Updated Python Guide

Aug 17, 2024

uv

uv is the current best way to manage python projects. It is a replacement for pip, poetry, pyenv, etc. etc.

Installation

curl -LsSf https://astral.sh/uv/install.sh | sh

Initialize a project

uv init my-project

Create a venv

uv venv
source .venv/bin/activate

Add a dependency

uv add numpy
uv add --dev ruff

Run a command

You can also run things through uv without needing to source the virtual env.

uv run python

Sync with the lock files

uv sync

Fallback to pip

uv pip install -r requirements.txt

Output a requirements.txt:

uv pip compile pyproject.toml > requirements.txt

Install the latest version of Python

uv python install

Update uv

uv self update

Ruff

ruff is a very fast and well thought out linter and code formatter for Python.

Installation

uv add ruff --dev

Or run it via uvx:

uvx ruff

Usage

Format your code:

ruff format .

Lint your code:

ruff check .

You can also attempt to have ruff fix lint issues for you:

ruff check --fix .

Pydantic

pydantic is a data validation library for Python. It provides runtime validation of data through Python type hints.

Usage

uv add pydantic

Now we can define a model with:

from pydantic import BaseModel

class Location(BaseModel):

    latitude: float
    longitude: float

Now you can parse some json:

{
  "latitude": 34.3,
  "longitude": 23.8
}

All that is needed to parse this is:

location = Location.model_validate_json(json_string_data)

You can also emit it back out to json.

print(location.model_dump_json())

Importantly if you pass in invalid data you will get an error message. You should be validating data at the edges of your program ideally, any inputs, and any outputs.

General principals and gotchas

Avoiding tuples and dictionaries

While it’s tempting to write something like:

config_dict = {
    "happiness": "extreme"
}

Assuming your keys in your dictionary are not dynamic use a dataclass (or Pydantic BaseModel) instead:

from dataclasses import dataclass

@dataclass
class Config():
    happiness: str

config = Config(happiness="severe")

And using enums is even better too:

from dataclasses import dataclass
from enum import Enum

class HappinessLevel(Enum):
    SEVERE = "severe"
    EXTREME = "extreme"

@dataclass
class Config():
    happiness: HappinessLevel

config = Config(happiness=HappinessLevel.SEVERE)

Now one issue with this is we can still incorrectly assign an invalid type to our config dataclass.

config = Config(happiness=12312312)

This is where pydantic comes in as it actually validates whether the types that get passed in are correct. This does come at a slight performance cost however.

from pydantic import BaseModel
from enum import Enum

class HappinessLevel(Enum):
    SEVERE = "severe"
    EXTREME = "extreme"

class Config(BaseModel):
    happiness: HappinessLevel

config = Config(happiness=HappinessLevel.SEVERE)

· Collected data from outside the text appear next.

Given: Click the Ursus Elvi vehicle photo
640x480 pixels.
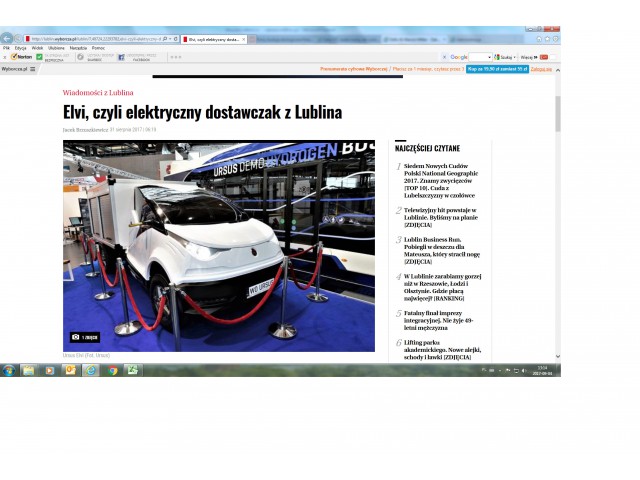Looking at the screenshot, I should tap(218, 245).
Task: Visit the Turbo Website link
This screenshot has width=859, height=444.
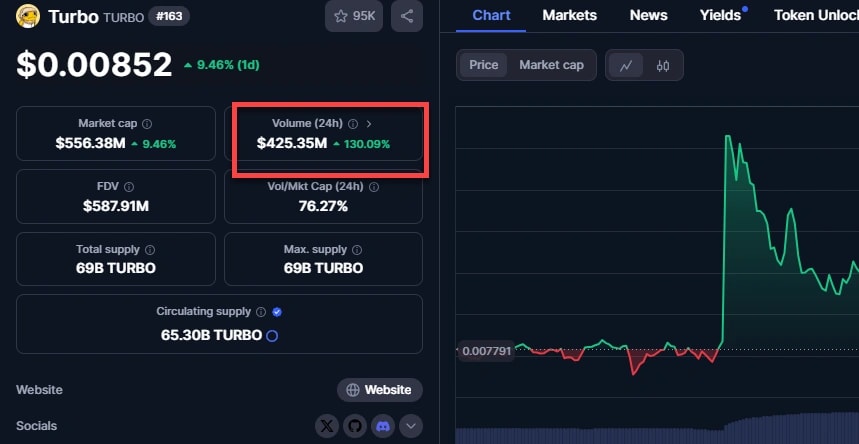Action: [x=380, y=390]
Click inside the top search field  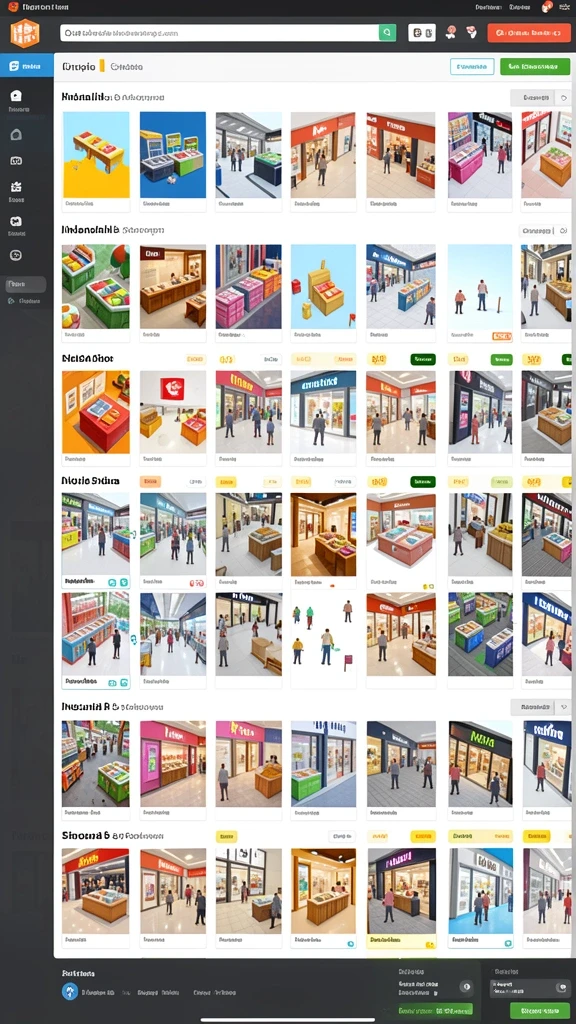[x=219, y=32]
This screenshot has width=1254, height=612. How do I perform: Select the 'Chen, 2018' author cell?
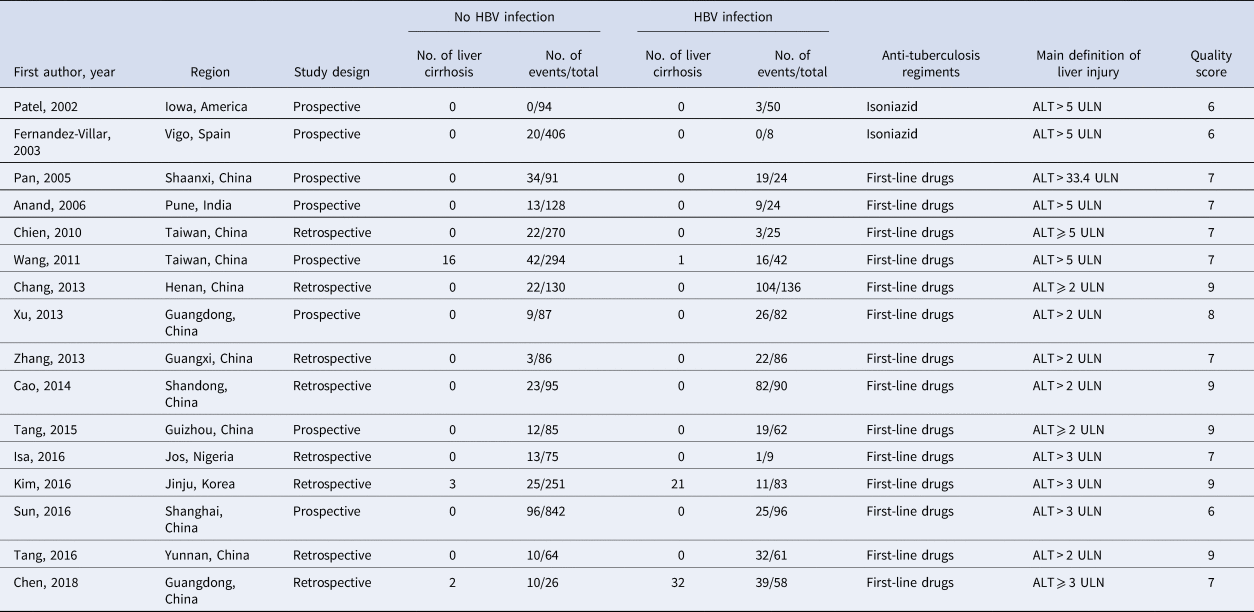coord(47,582)
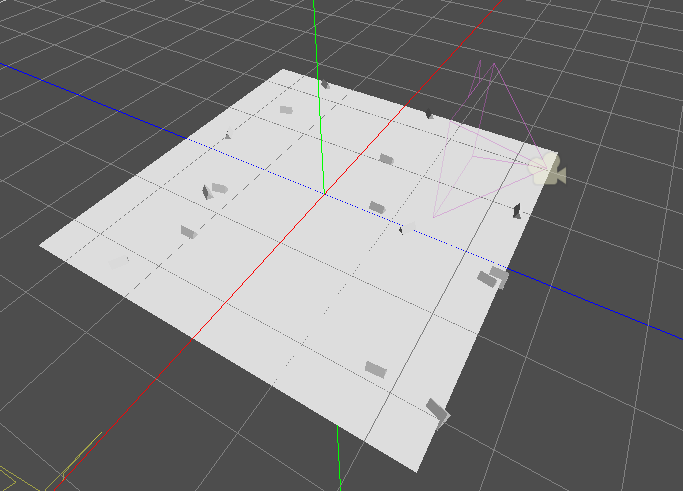Click the origin where the three axes meet

point(323,193)
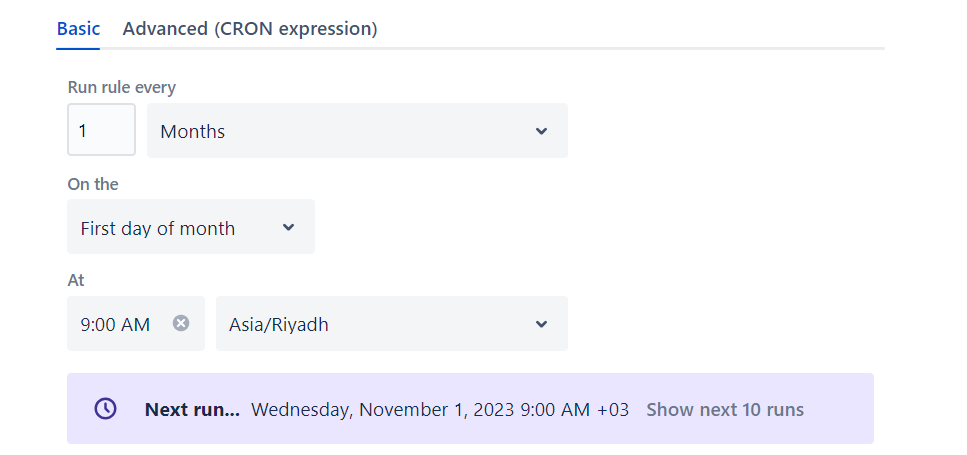Expand the First day of month dropdown
Screen dimensions: 967x455
point(191,226)
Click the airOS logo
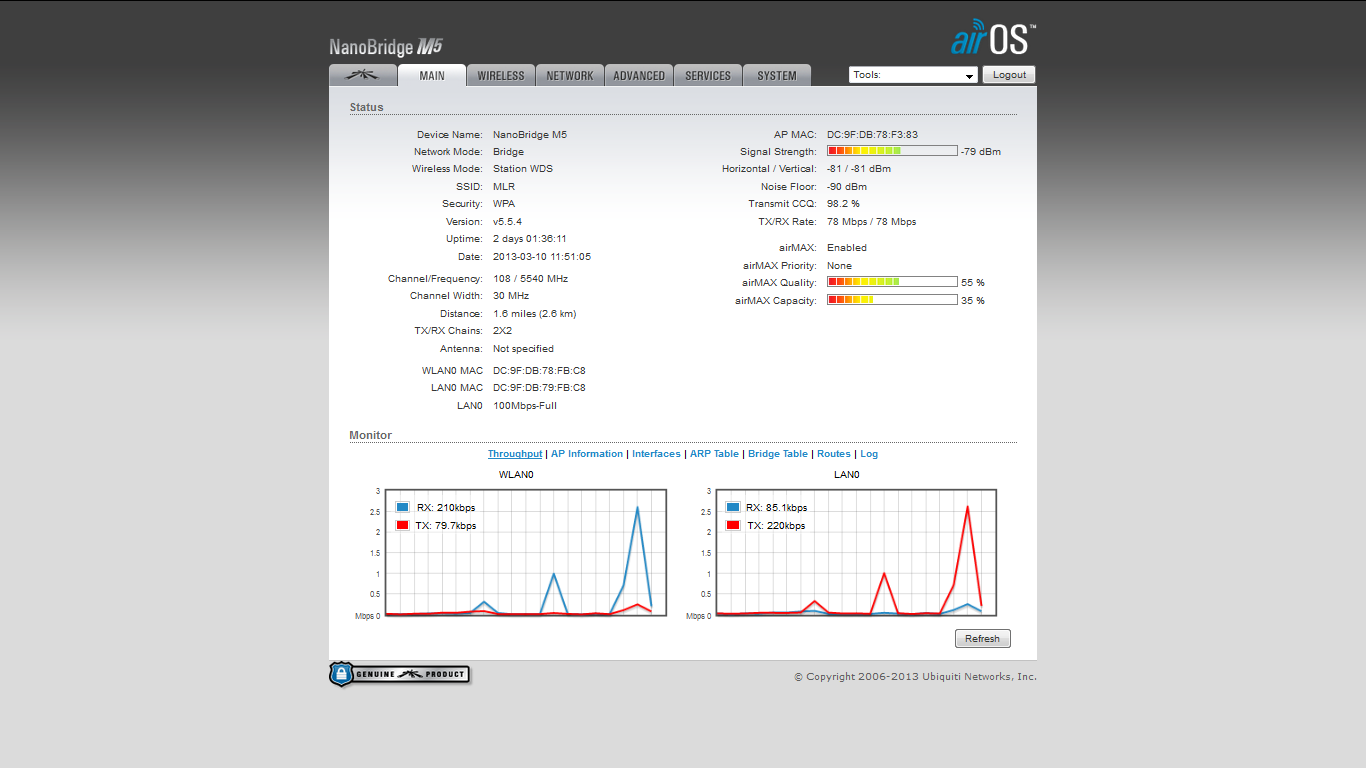Image resolution: width=1366 pixels, height=768 pixels. tap(992, 38)
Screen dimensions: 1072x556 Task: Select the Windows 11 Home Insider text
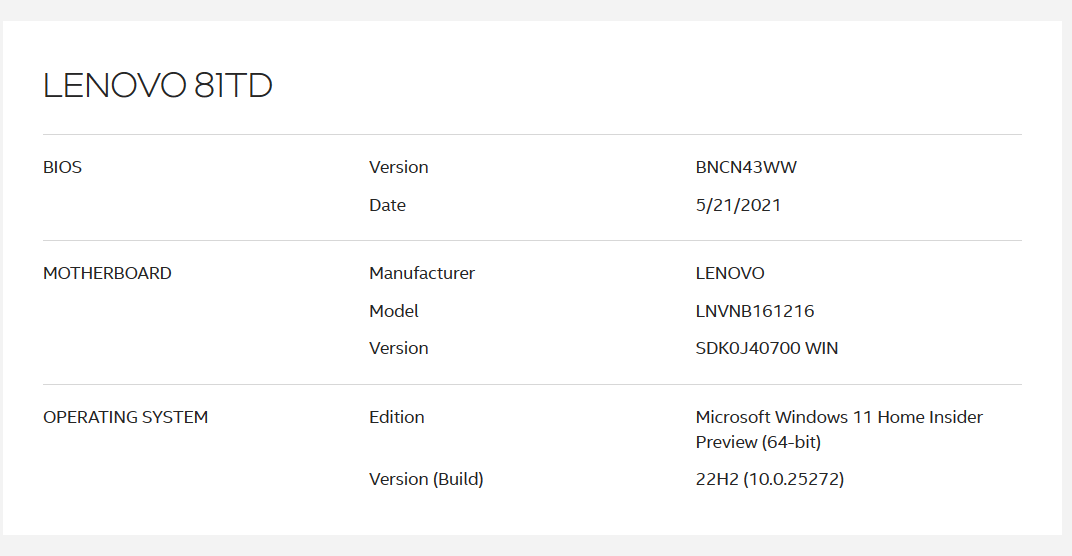[839, 417]
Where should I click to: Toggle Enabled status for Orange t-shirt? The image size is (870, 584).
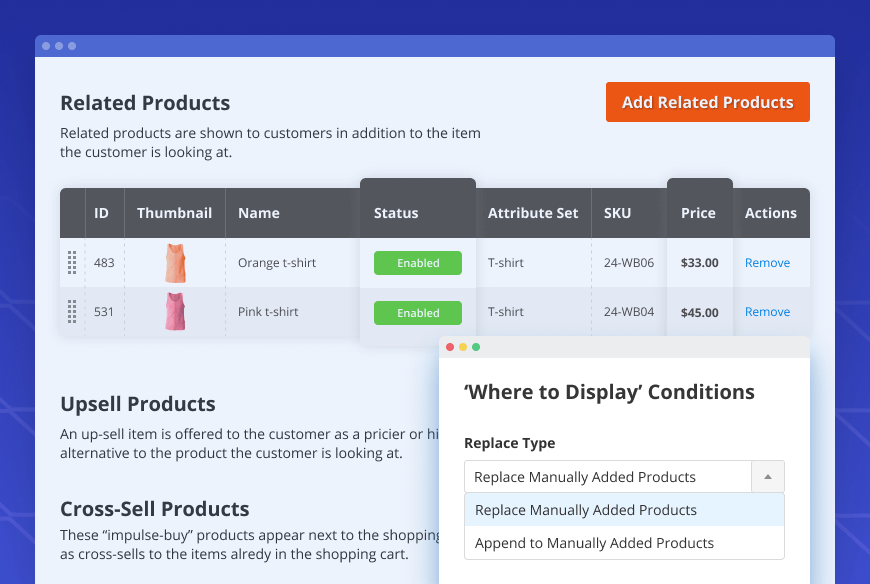click(x=418, y=263)
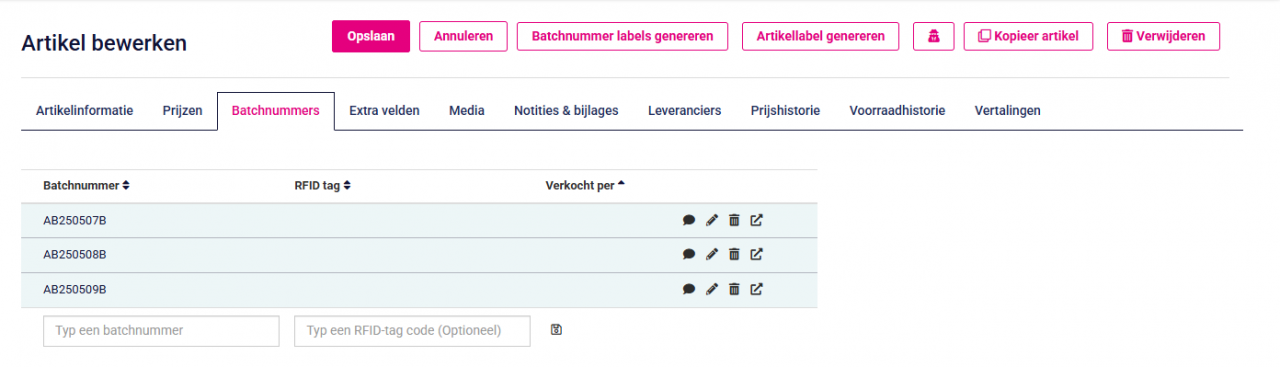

It’s more code, but now we get:

Editor support: We can now jump to definition to our available options.
Runtime checks: Python is a strongly typed dynamic language. This means that we should expect things to explode at runtime if the types are wrong. If we don’t select a valid happiness level in our enum we will fail.
Optional static checks: Modern Python editors will show you if you are utilizing types incorrectly at compile time.

Utilizing type hints

Ideally every function you write will have type hints attached to the return type and arguments.

def details_string(name: str, age: int) -> str:
    return f"Hello {name} you are {age} years old"

You should treat these as necessary documentation for how callers are expected to invoke your function. If you want to treat Python like a statically typed language you can use a tool like mypy to validate that your hints are correct. If you use an editor like VS Code that will also offer out of the box validation of types.